Photo by Amanda Timchak

BY COLIN MIXSON

Lower Manhattan had a white October!

Insulation work at a Fulton Street construction site dumped a flurry of foam particles on Lower Manhattan over the course of several days earlier this month, creating an effect like warm-weather snow that covered city streets for several blocks around the worksite with the puffy white stuff, according to witnesses.

“It was falling like a blizzard, not even joking,” said Manny Correa, a concierge at a residential building across the street from the Fulton Street worksite between Broadway and Nassau Street.

The foam snowstorm started up on Oct. 2, and locals spotted the flecks of falling insulation from as far away as City Hall Park, about three blocks from where the 30-story hotel is going up, according to Nassau Street resident Carrie Mulholland.

Across the street from the construction site, workers at a GNC store said the faux snow kept blowing in through their front door, and Correa said the foam piled up so fast in the lobby of his building that he “couldn’t sweep enough of it.”

The insulation debris could be seen in street cracks and flowing into storm drains for days following the unseasonal October “snow.”
Photo by Amanda Timchak

Street cleaners got some of the foam, but the stuff can still be found in cracks, along curbs and flowing into storm drains all around the worksite, according to Fulton Street resident Amanda Timchak.

“It’s floating all around the streets,” said Timchak. “It’s in every little puddle in the Financial District.”
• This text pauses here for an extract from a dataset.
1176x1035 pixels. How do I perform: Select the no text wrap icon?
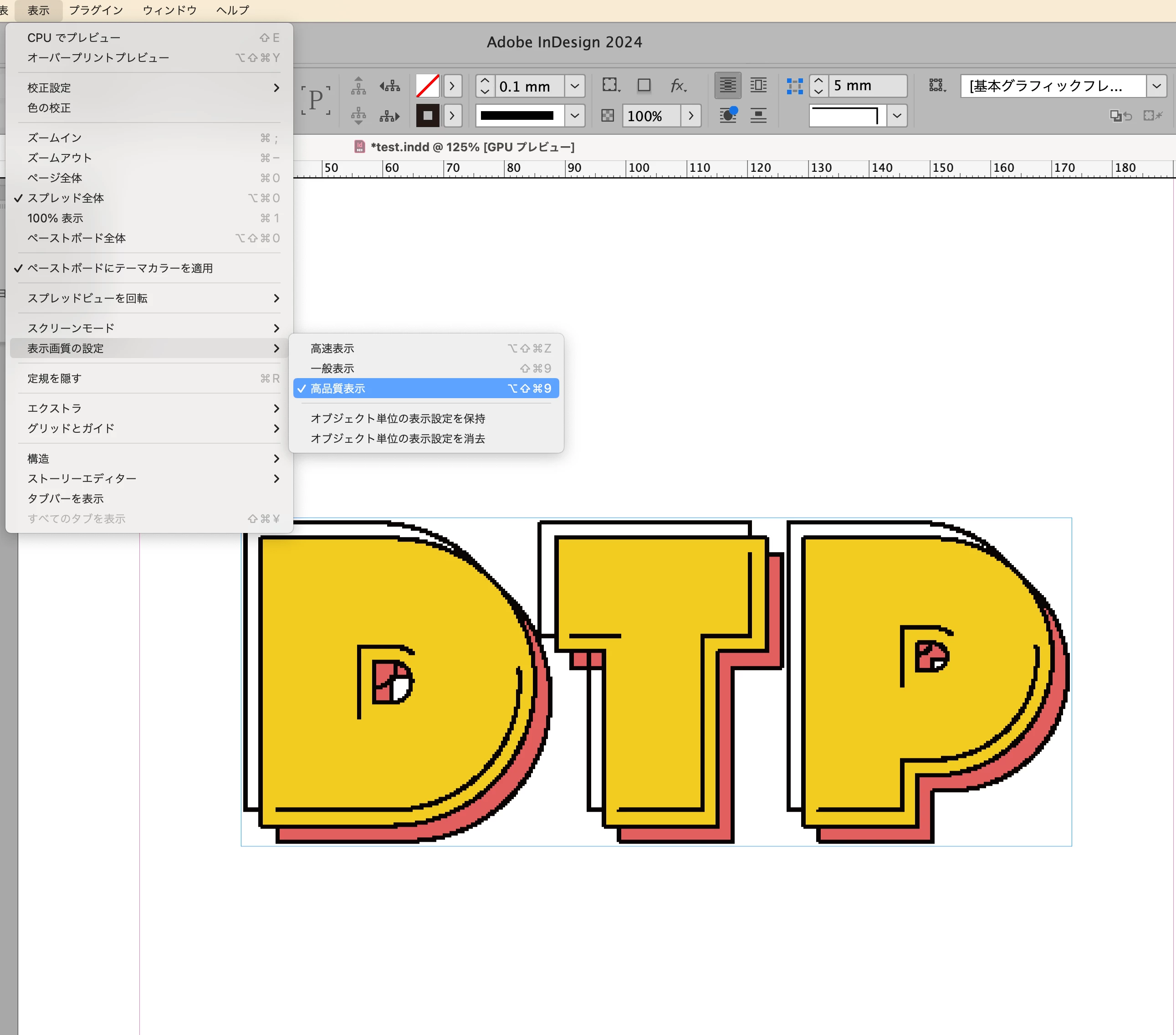click(x=727, y=86)
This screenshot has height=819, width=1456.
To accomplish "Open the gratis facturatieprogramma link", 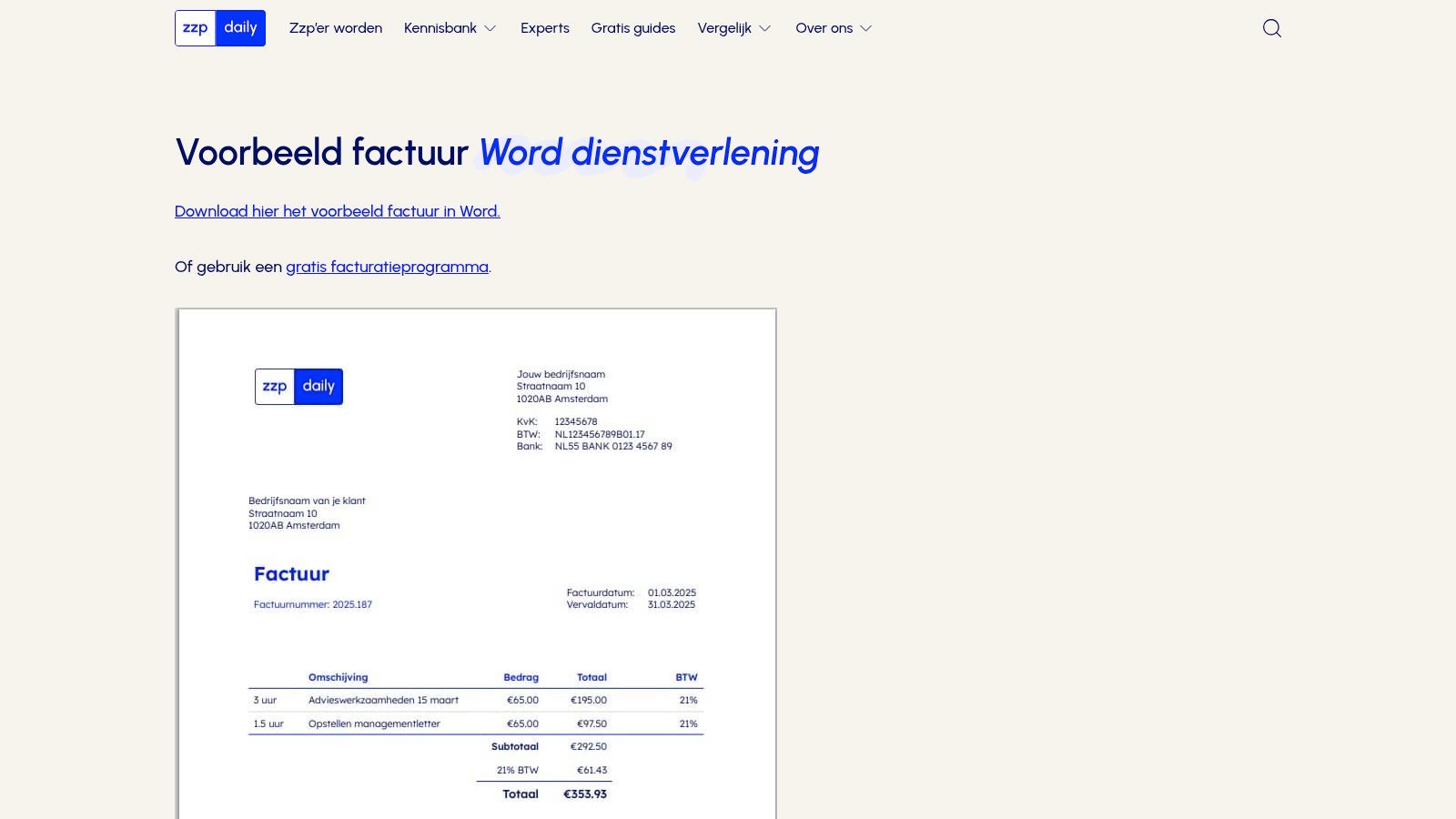I will click(x=386, y=267).
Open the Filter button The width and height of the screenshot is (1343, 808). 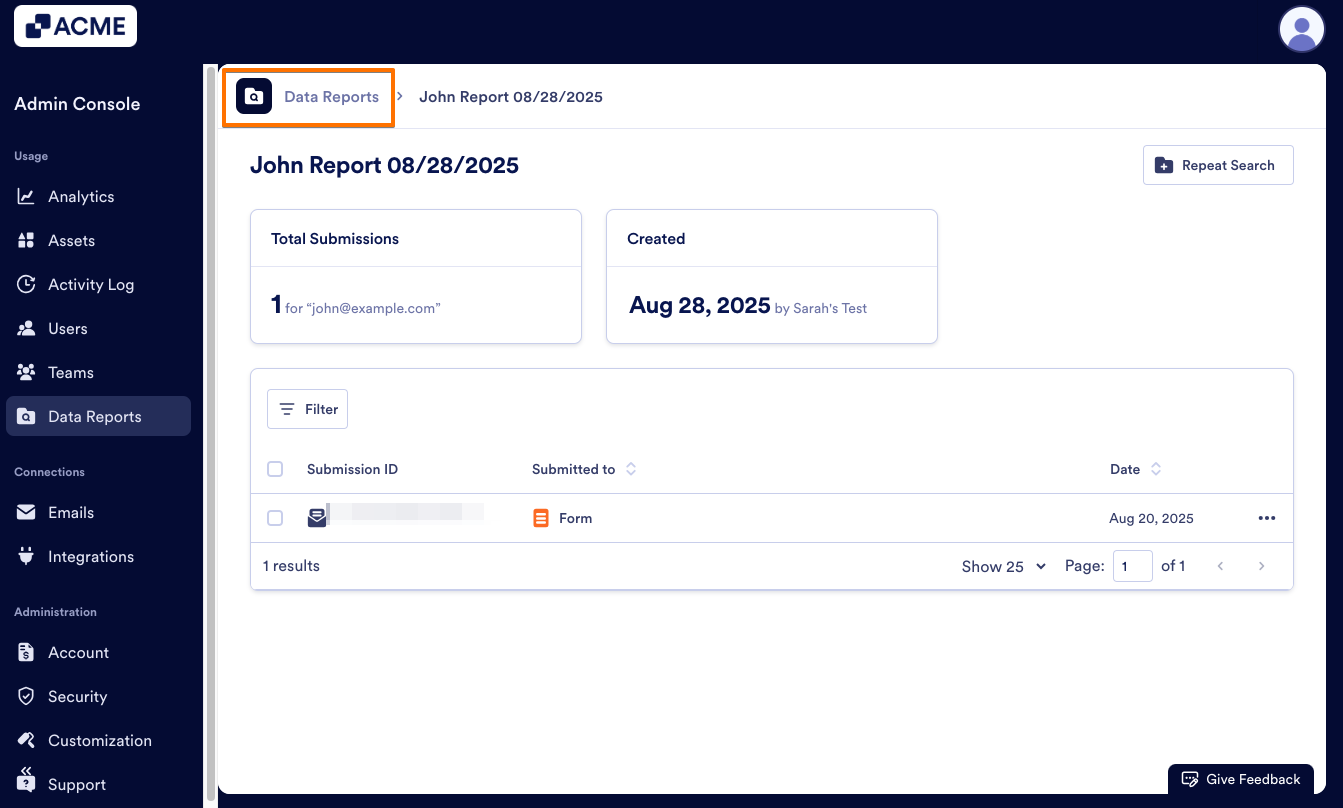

The white debris came from insulation being installed along the exterior of the sky-high hotel, which was sanded off by workers in order to fit the foam panels together, according to Elias Nelon, a supervisor overseeing work on the hotel.

The contractor was able to fix the problem by installing a vacuum on the sanders workers used to smooth out the insulation, and by Oct. 6 the company had reduced the amount of debris generated by the work by 90-percent, Nelon said.

Inspectors from the Department of Buildings swung by the worksite four times from Oct. 2 to Oct. 6, but didn’t notice any violations of the city’s building code, according to spokesman Andrew Rodansky.

The city agency registered an additional 311 complaint following the Oct. 6 inspection — and after Nelon claimed the problem was fixed — and another DOB appraisal is forthcoming, Rodansky said.